### Activity
Nothing in the records that follow should differ once you have copied them out.

[[ Input open ]]

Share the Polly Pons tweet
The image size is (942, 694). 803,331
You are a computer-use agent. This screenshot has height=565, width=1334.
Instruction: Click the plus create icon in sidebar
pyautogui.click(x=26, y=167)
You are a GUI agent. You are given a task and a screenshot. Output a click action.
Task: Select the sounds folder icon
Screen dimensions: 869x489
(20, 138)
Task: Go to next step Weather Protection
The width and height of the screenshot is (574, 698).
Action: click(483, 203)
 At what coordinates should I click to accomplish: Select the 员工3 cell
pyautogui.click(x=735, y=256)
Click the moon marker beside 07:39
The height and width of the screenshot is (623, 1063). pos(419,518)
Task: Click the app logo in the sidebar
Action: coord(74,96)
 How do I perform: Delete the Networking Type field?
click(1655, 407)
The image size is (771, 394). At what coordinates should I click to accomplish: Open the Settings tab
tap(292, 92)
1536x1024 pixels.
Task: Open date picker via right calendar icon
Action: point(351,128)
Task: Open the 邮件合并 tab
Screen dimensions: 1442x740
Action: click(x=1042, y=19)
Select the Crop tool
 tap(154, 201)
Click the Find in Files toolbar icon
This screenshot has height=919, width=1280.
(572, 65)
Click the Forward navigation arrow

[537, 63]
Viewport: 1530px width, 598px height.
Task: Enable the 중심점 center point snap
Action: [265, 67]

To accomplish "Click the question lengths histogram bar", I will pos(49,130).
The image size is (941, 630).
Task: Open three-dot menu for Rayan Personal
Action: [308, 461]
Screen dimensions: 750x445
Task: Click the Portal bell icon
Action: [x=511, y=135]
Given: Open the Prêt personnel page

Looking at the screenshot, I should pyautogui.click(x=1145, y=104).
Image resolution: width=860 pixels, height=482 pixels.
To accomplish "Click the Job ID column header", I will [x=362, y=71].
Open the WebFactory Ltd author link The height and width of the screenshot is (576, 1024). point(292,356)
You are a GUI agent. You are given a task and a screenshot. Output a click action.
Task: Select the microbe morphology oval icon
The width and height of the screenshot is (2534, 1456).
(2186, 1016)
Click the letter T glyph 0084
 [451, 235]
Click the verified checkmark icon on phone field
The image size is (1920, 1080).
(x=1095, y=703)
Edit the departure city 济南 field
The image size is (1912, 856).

[[ Input closed ]]

### Answer to the problem
Share the Polly Pons tweet
The image size is (942, 694). 803,331
You are a computer-use agent. This screenshot has height=565, width=1334.
Instruction: Click the plus create icon in sidebar
pyautogui.click(x=26, y=167)
You are a GUI agent. You are given a task and a screenshot. Output a click action.
Task: Select the sounds folder icon
Screen dimensions: 869x489
(20, 138)
Task: Go to next step Weather Protection
The width and height of the screenshot is (574, 698).
Action: click(483, 203)
 At what coordinates should I click to accomplish: Select the 员工3 cell
pyautogui.click(x=735, y=256)
Click the moon marker beside 07:39
The height and width of the screenshot is (623, 1063). pos(419,518)
Task: Click the app logo in the sidebar
Action: coord(74,96)
 How do I perform: Delete the Networking Type field?
click(1655, 407)
The image size is (771, 394). At what coordinates should I click to accomplish: Open the Settings tab
tap(292, 92)
1536x1024 pixels.
Task: Open date picker via right calendar icon
Action: point(351,128)
Task: Open the 邮件合并 tab
Screen dimensions: 1442x740
Action: click(x=1042, y=19)
Select the Crop tool
 tap(154, 201)
Click the Find in Files toolbar icon
This screenshot has height=919, width=1280.
(572, 65)
Click the Forward navigation arrow

[537, 63]
Viewport: 1530px width, 598px height.
Task: Enable the 중심점 center point snap
Action: [265, 67]

To accomplish "Click the question lengths histogram bar", I will pos(49,130).
The image size is (941, 630).
Task: Open three-dot menu for Rayan Personal
Action: [308, 461]
Screen dimensions: 750x445
Task: Click the Portal bell icon
Action: [x=511, y=135]
Given: Open the Prêt personnel page

Looking at the screenshot, I should pyautogui.click(x=1145, y=104).
Image resolution: width=860 pixels, height=482 pixels.
To accomplish "Click the Job ID column header", I will [x=362, y=71].
Open the WebFactory Ltd author link The height and width of the screenshot is (576, 1024). point(292,356)
You are a GUI agent. You are given a task and a screenshot. Output a click action.
Task: Select the microbe morphology oval icon
The width and height of the screenshot is (2534, 1456).
(2186, 1016)
Click the letter T glyph 0084
 [451, 235]
Click the verified checkmark icon on phone field
The image size is (1920, 1080).
(x=1095, y=703)
Edit the departure city 济南 field
The image size is (1912, 856).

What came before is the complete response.